**PROBLEM TO WORK ON**
After locating the line that contains "Task: Tap the Remarks heading text", restate it and each later line word for word through the end of the records.

**RECORDS TO USE**

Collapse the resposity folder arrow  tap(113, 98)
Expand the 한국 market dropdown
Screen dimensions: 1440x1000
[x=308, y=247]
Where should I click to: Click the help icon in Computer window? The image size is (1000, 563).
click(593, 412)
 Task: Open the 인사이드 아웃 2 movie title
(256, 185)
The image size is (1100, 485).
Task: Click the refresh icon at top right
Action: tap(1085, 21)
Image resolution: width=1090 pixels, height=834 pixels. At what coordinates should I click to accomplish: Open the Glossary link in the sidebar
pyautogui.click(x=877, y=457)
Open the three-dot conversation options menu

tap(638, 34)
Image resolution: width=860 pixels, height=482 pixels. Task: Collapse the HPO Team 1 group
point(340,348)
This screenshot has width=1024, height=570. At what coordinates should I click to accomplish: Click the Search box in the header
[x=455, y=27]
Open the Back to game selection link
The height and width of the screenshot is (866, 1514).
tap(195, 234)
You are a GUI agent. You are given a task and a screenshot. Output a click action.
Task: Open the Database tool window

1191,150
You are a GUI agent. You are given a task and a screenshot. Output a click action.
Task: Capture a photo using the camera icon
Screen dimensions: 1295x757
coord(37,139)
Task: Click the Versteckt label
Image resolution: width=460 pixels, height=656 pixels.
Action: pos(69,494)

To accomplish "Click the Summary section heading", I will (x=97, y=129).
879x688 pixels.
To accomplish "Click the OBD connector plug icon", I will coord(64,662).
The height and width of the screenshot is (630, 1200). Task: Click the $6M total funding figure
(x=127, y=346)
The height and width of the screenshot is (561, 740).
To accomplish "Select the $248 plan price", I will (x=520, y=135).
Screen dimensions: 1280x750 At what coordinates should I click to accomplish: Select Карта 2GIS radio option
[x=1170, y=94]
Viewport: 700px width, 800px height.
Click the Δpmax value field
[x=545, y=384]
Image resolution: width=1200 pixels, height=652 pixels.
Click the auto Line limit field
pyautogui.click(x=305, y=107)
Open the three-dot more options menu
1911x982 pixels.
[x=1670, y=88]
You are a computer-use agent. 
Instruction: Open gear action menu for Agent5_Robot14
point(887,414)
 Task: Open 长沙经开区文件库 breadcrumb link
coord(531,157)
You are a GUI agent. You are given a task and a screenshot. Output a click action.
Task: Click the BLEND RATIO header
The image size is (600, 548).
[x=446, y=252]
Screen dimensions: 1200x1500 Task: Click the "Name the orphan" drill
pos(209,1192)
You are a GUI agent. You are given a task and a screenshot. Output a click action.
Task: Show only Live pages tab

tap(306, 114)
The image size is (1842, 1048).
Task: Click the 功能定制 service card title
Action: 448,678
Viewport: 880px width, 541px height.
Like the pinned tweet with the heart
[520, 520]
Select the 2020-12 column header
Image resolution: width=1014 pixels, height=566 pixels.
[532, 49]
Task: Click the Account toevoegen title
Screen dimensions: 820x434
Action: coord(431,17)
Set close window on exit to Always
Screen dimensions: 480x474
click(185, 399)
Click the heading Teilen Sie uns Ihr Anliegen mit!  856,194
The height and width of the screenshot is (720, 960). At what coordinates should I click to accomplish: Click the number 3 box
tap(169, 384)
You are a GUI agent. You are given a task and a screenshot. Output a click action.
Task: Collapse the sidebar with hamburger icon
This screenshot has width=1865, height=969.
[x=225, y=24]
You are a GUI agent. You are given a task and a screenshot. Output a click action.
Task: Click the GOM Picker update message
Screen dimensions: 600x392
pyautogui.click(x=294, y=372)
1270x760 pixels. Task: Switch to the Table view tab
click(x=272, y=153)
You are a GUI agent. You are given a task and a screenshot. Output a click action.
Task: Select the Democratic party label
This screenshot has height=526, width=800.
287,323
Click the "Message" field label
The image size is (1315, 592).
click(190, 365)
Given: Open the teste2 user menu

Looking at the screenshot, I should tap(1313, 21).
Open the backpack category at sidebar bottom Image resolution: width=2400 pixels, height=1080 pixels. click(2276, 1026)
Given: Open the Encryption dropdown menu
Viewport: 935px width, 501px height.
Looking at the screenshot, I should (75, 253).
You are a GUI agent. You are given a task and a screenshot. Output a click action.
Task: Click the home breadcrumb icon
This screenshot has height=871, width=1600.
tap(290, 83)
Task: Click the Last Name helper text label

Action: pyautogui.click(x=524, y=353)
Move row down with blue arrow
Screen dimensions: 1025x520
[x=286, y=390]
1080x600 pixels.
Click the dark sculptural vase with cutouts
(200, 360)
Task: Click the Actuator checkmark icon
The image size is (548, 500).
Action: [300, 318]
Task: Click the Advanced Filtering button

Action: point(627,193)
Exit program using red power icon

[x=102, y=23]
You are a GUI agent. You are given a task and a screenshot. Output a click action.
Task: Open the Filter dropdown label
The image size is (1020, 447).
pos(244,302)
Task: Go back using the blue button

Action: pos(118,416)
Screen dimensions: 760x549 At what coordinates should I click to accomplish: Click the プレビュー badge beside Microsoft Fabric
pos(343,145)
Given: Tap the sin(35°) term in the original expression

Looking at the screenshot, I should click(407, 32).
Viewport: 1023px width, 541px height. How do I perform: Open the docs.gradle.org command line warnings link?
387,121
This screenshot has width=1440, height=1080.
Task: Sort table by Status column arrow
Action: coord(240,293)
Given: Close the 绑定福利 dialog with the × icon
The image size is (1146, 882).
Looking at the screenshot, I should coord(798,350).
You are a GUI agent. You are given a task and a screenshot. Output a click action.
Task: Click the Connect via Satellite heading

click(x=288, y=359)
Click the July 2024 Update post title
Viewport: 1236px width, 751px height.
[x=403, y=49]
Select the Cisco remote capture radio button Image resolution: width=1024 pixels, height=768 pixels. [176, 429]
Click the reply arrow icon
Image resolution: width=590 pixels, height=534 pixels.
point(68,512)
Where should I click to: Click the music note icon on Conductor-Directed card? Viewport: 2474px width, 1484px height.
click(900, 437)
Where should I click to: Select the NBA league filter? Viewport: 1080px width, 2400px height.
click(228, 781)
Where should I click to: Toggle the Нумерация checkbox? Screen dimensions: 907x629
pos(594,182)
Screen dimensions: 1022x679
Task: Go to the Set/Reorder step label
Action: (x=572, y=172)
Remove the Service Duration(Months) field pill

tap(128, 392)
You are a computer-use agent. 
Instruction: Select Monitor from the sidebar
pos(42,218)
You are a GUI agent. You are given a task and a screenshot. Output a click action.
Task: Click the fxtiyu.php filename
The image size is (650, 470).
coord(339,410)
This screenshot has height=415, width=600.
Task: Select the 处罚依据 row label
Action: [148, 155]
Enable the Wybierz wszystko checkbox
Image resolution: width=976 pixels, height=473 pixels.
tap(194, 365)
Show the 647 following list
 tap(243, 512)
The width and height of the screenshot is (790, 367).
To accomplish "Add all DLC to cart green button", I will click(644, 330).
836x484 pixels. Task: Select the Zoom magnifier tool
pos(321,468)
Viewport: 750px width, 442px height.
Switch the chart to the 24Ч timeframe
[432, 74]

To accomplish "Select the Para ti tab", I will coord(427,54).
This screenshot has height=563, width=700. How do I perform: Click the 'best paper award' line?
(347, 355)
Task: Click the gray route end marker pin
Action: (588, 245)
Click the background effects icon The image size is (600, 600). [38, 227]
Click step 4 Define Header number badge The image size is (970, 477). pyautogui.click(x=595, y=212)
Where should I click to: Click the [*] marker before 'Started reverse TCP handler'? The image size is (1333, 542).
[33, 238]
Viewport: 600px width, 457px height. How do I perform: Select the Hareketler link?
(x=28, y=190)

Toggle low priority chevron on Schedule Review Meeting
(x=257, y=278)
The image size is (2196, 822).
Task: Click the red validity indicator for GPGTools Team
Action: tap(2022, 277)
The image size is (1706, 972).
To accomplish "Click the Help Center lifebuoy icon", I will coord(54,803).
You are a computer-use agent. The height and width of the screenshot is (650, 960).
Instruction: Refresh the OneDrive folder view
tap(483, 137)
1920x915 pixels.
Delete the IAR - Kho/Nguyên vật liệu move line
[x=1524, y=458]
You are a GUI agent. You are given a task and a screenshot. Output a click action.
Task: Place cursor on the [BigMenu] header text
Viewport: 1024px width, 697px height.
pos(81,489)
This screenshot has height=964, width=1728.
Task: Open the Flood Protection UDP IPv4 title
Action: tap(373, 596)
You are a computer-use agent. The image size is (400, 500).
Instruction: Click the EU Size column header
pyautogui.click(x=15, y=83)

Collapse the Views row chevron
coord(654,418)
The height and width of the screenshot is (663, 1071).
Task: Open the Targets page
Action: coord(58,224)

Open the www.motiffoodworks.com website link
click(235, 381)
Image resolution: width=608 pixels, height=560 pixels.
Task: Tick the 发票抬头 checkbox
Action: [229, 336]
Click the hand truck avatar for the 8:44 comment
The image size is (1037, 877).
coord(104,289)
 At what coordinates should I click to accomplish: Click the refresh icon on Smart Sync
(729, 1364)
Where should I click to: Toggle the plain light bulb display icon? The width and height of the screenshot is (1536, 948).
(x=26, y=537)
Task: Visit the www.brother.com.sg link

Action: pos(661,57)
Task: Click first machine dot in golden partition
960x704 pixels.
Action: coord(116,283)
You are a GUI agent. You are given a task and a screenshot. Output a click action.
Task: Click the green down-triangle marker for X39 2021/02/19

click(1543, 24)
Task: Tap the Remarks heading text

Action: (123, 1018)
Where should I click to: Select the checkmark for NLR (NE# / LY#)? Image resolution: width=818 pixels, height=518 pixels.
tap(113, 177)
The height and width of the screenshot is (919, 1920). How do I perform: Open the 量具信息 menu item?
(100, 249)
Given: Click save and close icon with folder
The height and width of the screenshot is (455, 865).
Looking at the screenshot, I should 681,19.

**EXERCISE OUTPUT**
Task: Tap the Remarks heading text

Action: (123, 1018)
Where should I click to: Select the checkmark for NLR (NE# / LY#)? Image resolution: width=818 pixels, height=518 pixels.
tap(113, 177)
The height and width of the screenshot is (919, 1920). How do I perform: Open the 量具信息 menu item?
(100, 249)
Given: Click save and close icon with folder
The height and width of the screenshot is (455, 865).
Looking at the screenshot, I should 681,19.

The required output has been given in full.